Moderiert von Bernard Mallmann diskutierten anschließend die Sozialethikerin Ingeborg Gabriel, der Praktische Theologe Johann Pock, Judith Obermayr-Schreiber von der Industriellenvereinigung, Lilian Meyer, Geschäftsführerin von Alstom Österreich, sowie die Klimaexperten Klaus Radunsky und Reinhard Haas.
Im Zentrum der Diskussion stand die Frage, wie Klimaschutz konkret umgesetzt werden kann – und welche Verantwortung Wirtschaft, Politik und Gesellschaft dabei tragen. Lilian Meyer verwies auf die zentrale Rolle nachhaltiger Mobilität bei der Dekarbonisierung Europas. Der Verkehrssektor sei weiterhin einer der größten Verursacher von Treibhausgasen. Notwendig seien daher nicht nur politische Appelle, sondern wirksame Anreize und attraktive öffentliche Verkehrssysteme. Auch künstliche Intelligenz könne künftig helfen, Verkehrsströme effizienter zu steuern und Ressourcen gezielter einzusetzen.
Judith Obermayr-Schreiber machte deutlich, dass der Weg zur Klimaneutralität enorme Investitionen erfordere. Klimapolitik sei daher immer auch Standortpolitik. Österreichische Industriebetriebe produzierten vielfach klimafreundlicher als Unternehmen in anderen Teilen der Welt. Eine Verlagerung der Produktion ins Ausland könne deshalb sogar zu höheren globalen Emissionen führen.
Der langjährige Klimaverhandler Klaus Radunsky verwies auf Fortschritte internationaler Klimapolitik, sprach aber zugleich von zunehmend schwierigen politischen Rahmenbedingungen. Globale Krisen und geopolitische Spannungen erschwerten derzeit langfristige klimapolitische Entscheidungen erheblich.
Deutlich warnendere Töne schlug der Energiewirtschaftsexperte Reinhard Haas an. Die Gesellschaft unterschätze nach wie vor die tatsächliche Dimension der Klimakrise, sagte er. Es brauche mehr Kostenwahrheit und Transparenz über die ökologischen und wirtschaftlichen Folgen des Energieverbrauchs.

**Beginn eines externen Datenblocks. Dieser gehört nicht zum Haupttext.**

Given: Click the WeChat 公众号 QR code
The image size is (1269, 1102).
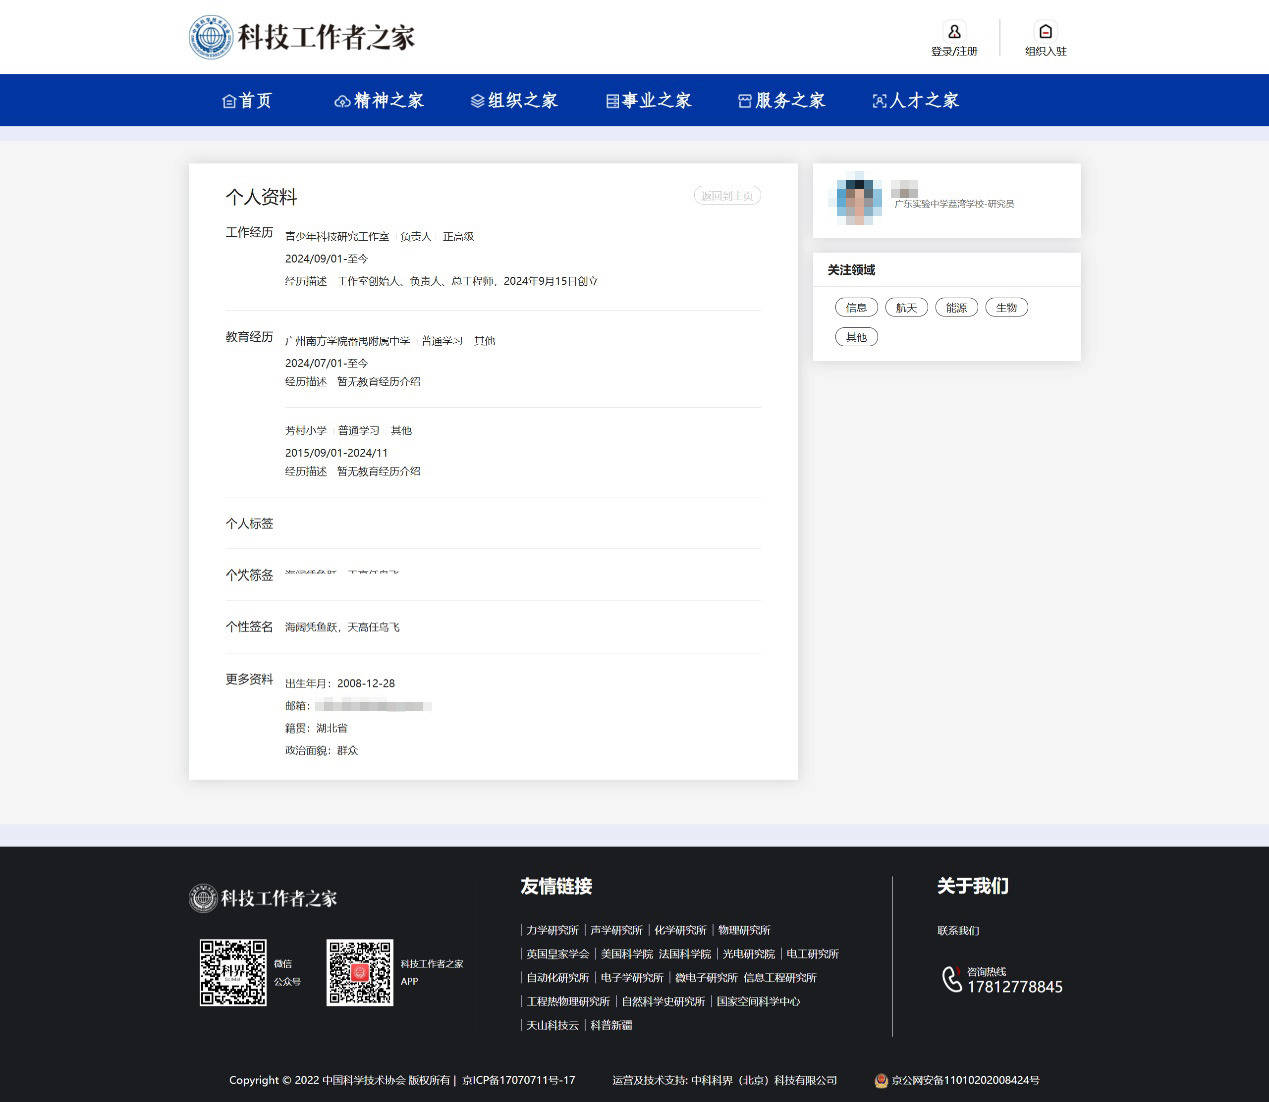Looking at the screenshot, I should pyautogui.click(x=233, y=972).

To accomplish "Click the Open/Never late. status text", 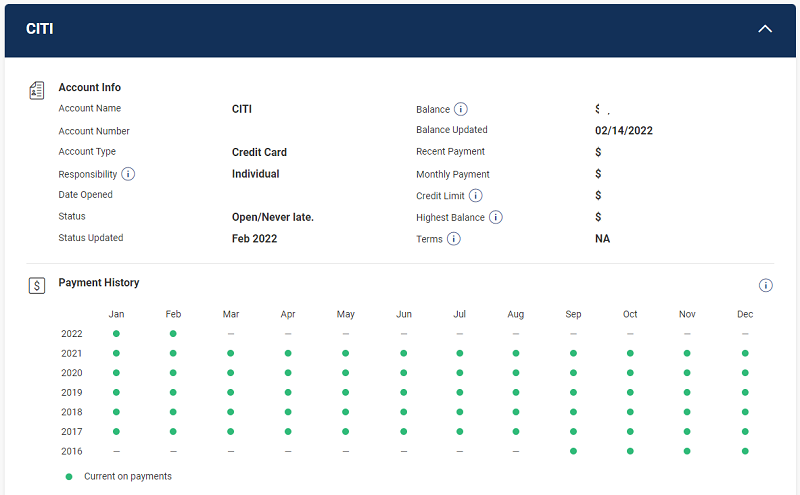I will point(273,217).
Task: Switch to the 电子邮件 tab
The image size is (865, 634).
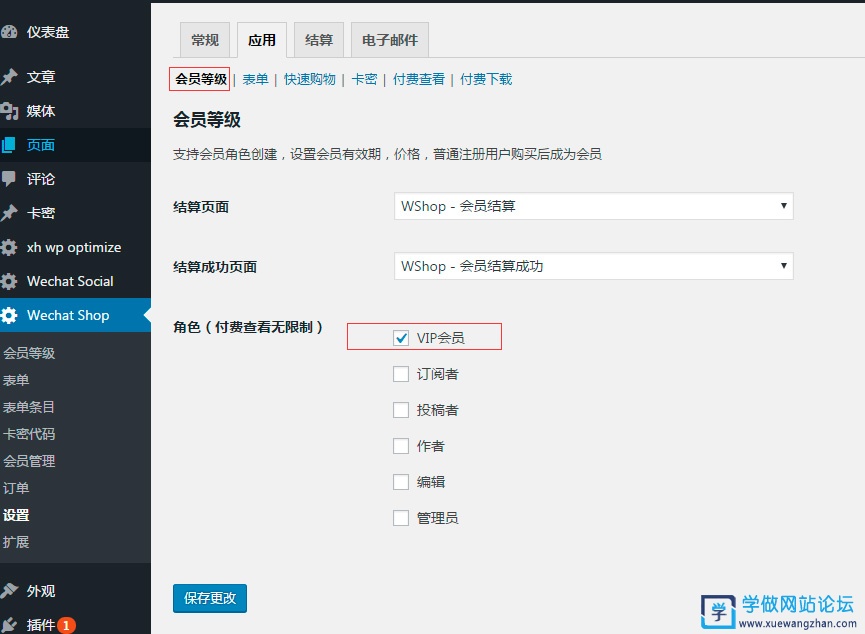Action: pos(390,40)
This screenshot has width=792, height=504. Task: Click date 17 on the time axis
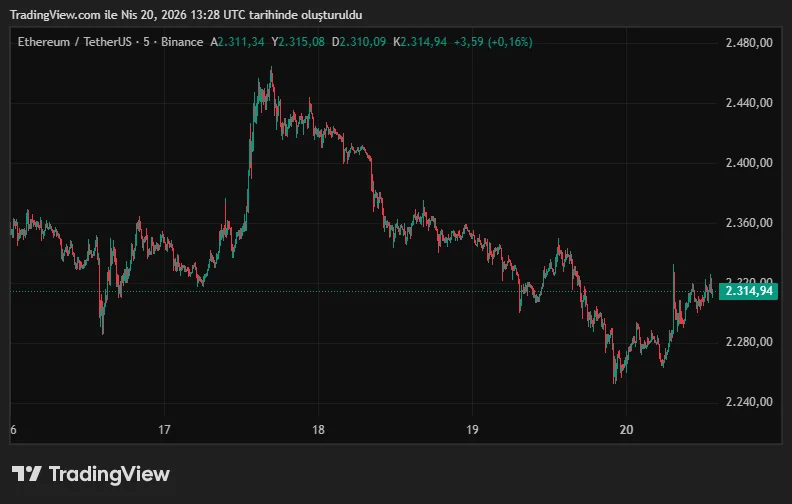(x=165, y=431)
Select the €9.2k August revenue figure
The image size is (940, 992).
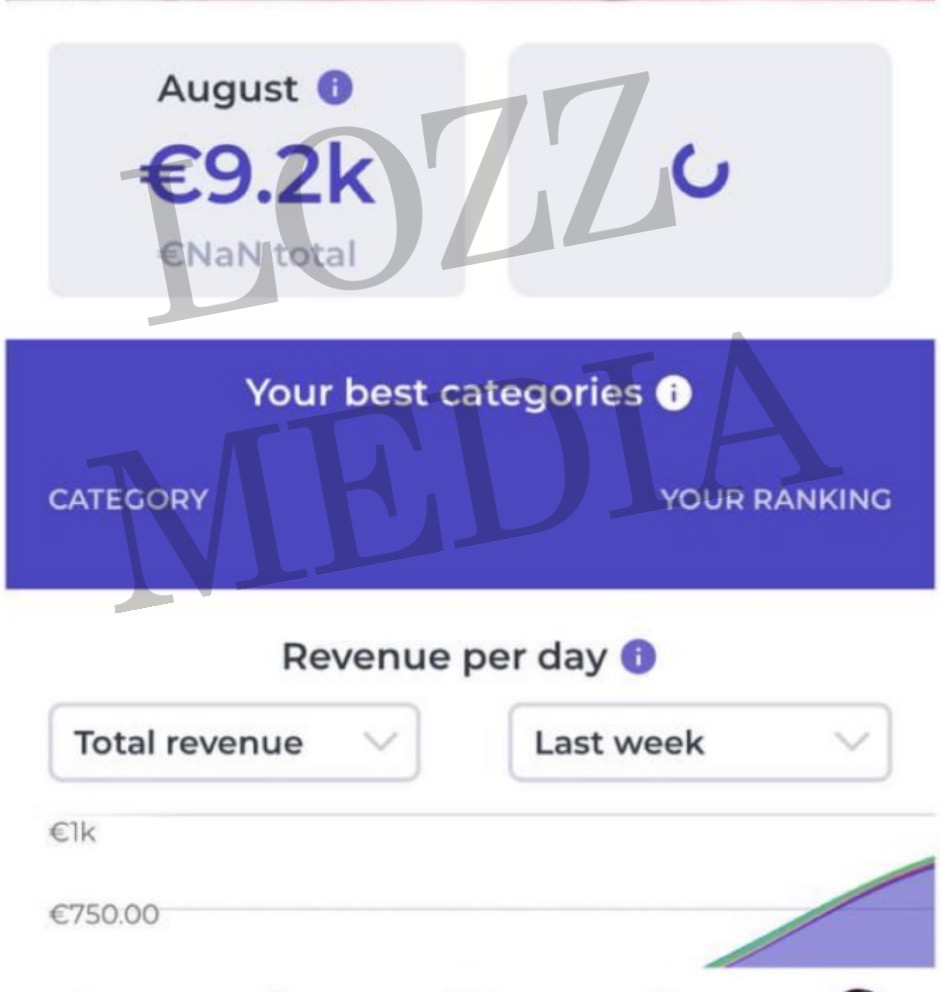256,177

Neben wirtschaftlichen und politischen Fragen rückte auch die persönliche Verantwortung in den Mittelpunkt der Diskussion. Ingeborg Gabriel verwies auf die Enzyklika „Laudato si’“ von Papst Franziskus und betonte die Bedeutung von Maßhalten und globaler Solidarität. Zwischen Industrie- und Entwicklungsländern bestehe ein massives Ungleichgewicht – sowohl hinsichtlich der historischen Verantwortung für den Klimawandel als auch bei den aktuellen Belastungen.

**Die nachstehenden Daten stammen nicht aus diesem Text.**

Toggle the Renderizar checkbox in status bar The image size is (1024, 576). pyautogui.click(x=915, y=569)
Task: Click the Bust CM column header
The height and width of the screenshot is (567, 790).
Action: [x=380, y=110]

Johann Pock hob die Rolle der Religionen im gesellschaftlichen Dialog hervor. Gerade im interreligiösen Austausch könnten wichtige Beiträge für ein gemeinsames Verständnis globaler Verantwortung entstehen. Sein Fazit formulierte er als ethischen Leitgedanken des Abends: „Solidarität und Nächstenliebe müssen stärker werden als Egoismus.“
Trotz der zahlreichen Herausforderungen endete die Diskussion nicht resignativ. Vielmehr überwog ein vorsichtiger Optimismus: Technologische Innovationen, internationale Zusammenarbeit und ein gesellschaftliches Umdenken hin zu mehr Solidarität könnten entscheidende Voraussetzungen dafür sein, die Klimakrise noch erfolgreich zu bewältigen.